**Page extract**.
[PATCH] D21127: Remove redundant FMUL in Newton-Raphson SQRT code

Wed Jun 8 09:07:22 PDT 2016

spatel added a comment.

This seems like a good perf optimization to me in general, but a few high-level questions:

1. How does the refactoring of the multiplication affect the accuracy of the results? I attached some test programs that could be modified to answer this in https://llvm.org/bugs/show_bug.cgi?id=21385 .

2. The case of converting a sqrt into an estimate sequence is a problem in https://llvm.org/bugs/show_bug.cgi?id=24063 . Would this patch sidestep that bug by producing the more accurate/expected result for that case?

3. Given that we have 3 generations of Intel FMA FPUs now (and the non-x86 world has always had FMA), it would be interesting to know the accuracy (and codegen tests should probably be added) for the FMA variant. It would also be good to add tests with 2 refinement steps, so we know this patch is behaving as expected in that case, but...

4. (Apologies for straying from the immediate goal of the patch...) Given that Intel FPUs in Broadwell and Skylake have reduced IEEE-compliant div/sqrt to 4 and then 3 cycle throughputs according to Agner's tables, using an estimate is likely a perf misoptimization for current and future Intel big cores. I think that we can fix this using the existing hook 'isFsqrtCheap()', but please confirm that this patch preserves that opportunity.

http://reviews.llvm.org/D21127

**Extracted material**.

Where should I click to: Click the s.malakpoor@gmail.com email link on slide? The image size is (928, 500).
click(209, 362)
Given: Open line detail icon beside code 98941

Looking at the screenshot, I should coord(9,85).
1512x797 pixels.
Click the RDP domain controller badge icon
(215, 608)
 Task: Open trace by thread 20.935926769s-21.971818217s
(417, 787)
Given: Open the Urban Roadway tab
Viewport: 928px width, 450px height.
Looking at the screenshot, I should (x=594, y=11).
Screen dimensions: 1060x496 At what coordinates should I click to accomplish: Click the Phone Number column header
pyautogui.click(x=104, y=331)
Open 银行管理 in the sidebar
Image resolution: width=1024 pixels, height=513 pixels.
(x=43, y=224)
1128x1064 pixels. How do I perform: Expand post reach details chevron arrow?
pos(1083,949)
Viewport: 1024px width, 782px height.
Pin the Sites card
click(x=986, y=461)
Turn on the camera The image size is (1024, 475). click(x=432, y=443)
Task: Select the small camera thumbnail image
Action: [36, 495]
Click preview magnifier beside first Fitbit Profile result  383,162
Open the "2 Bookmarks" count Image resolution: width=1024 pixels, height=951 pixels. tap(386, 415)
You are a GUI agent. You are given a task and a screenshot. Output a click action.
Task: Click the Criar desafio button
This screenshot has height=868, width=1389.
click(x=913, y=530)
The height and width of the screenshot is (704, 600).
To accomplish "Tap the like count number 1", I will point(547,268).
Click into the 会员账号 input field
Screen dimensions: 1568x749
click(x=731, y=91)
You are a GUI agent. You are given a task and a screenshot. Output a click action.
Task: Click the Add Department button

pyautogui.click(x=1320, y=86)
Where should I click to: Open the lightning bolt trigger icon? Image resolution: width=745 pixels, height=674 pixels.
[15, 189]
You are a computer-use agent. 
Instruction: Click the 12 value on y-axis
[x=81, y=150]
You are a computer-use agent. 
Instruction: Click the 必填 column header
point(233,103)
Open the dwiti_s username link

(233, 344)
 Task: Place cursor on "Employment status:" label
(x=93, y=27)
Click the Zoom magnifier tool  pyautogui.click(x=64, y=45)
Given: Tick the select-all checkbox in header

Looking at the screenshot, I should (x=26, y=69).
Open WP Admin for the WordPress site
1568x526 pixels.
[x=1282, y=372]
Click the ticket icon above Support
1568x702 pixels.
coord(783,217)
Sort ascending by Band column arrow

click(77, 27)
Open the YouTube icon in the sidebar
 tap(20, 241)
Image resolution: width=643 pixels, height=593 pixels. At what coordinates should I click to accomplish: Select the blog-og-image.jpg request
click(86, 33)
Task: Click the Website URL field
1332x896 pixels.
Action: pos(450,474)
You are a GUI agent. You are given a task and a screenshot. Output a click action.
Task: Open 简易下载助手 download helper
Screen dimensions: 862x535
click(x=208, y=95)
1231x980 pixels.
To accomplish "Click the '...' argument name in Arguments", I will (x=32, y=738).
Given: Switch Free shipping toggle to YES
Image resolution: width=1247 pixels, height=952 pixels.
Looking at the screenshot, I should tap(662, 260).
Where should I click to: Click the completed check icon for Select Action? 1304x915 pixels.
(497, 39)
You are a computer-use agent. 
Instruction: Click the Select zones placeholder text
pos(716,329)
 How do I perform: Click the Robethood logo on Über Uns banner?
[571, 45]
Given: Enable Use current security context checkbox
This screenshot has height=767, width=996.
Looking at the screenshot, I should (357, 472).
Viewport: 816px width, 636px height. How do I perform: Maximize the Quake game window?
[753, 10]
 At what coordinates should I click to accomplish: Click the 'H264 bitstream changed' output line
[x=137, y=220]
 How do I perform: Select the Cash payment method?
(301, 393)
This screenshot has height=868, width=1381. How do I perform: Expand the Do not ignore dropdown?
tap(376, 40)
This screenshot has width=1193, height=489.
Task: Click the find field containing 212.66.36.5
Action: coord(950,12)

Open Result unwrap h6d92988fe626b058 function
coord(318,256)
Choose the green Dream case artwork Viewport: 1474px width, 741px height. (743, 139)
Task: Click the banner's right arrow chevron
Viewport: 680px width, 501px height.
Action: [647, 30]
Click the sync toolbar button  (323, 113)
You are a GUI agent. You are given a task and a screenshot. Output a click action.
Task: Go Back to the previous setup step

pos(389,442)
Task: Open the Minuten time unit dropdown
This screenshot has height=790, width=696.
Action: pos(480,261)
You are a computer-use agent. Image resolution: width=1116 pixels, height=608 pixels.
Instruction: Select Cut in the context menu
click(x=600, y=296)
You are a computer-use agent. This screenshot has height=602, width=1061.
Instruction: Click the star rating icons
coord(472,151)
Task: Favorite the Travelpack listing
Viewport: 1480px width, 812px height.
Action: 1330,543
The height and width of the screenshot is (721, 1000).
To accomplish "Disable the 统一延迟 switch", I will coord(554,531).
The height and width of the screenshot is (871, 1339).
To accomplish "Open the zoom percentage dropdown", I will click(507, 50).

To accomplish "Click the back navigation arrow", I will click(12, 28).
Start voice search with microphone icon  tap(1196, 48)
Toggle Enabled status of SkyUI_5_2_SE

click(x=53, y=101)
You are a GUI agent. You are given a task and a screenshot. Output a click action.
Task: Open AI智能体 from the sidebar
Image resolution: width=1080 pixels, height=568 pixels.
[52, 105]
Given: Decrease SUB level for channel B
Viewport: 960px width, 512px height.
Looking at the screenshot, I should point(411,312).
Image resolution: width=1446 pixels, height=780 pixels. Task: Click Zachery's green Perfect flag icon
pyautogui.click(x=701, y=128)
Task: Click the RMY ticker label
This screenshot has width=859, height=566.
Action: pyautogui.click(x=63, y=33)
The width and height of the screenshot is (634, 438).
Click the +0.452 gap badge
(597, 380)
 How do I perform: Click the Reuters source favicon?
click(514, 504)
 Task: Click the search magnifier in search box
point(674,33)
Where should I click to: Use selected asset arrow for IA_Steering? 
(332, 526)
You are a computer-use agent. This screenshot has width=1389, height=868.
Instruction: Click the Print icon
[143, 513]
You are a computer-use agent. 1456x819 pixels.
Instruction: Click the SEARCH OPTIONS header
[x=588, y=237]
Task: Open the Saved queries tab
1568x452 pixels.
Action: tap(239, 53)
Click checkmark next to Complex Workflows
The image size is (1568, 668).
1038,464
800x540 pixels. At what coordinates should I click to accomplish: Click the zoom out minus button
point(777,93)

**Directives**.
1. In the patch review comment, why does the reviewer consider using an estimate likely to be a performance misoptimization for current and future Intel big cores? Answer in one to three sentences.
2. Retype the passage of the patch review comment between "1. How does" and "in https://llvm.org/bugs/show_bug.cgi?id=21385 .", inclusive, with no changes.

**Answers for the exercise**.
1. Agner's tables show that Intel FPUs in Broadwell and Skylake have reduced IEEE-compliant div/sqrt to 4-cycle and then 3-cycle throughputs. Because the exact operations are now that fast, the reviewer considers an estimate sequence likely to be a misoptimization on those cores.

2.
1. How does the refactoring of the multiplication affect the accuracy of the results? I attached some test programs that could be modified to answer this in https://llvm.org/bugs/show_bug.cgi?id=21385 .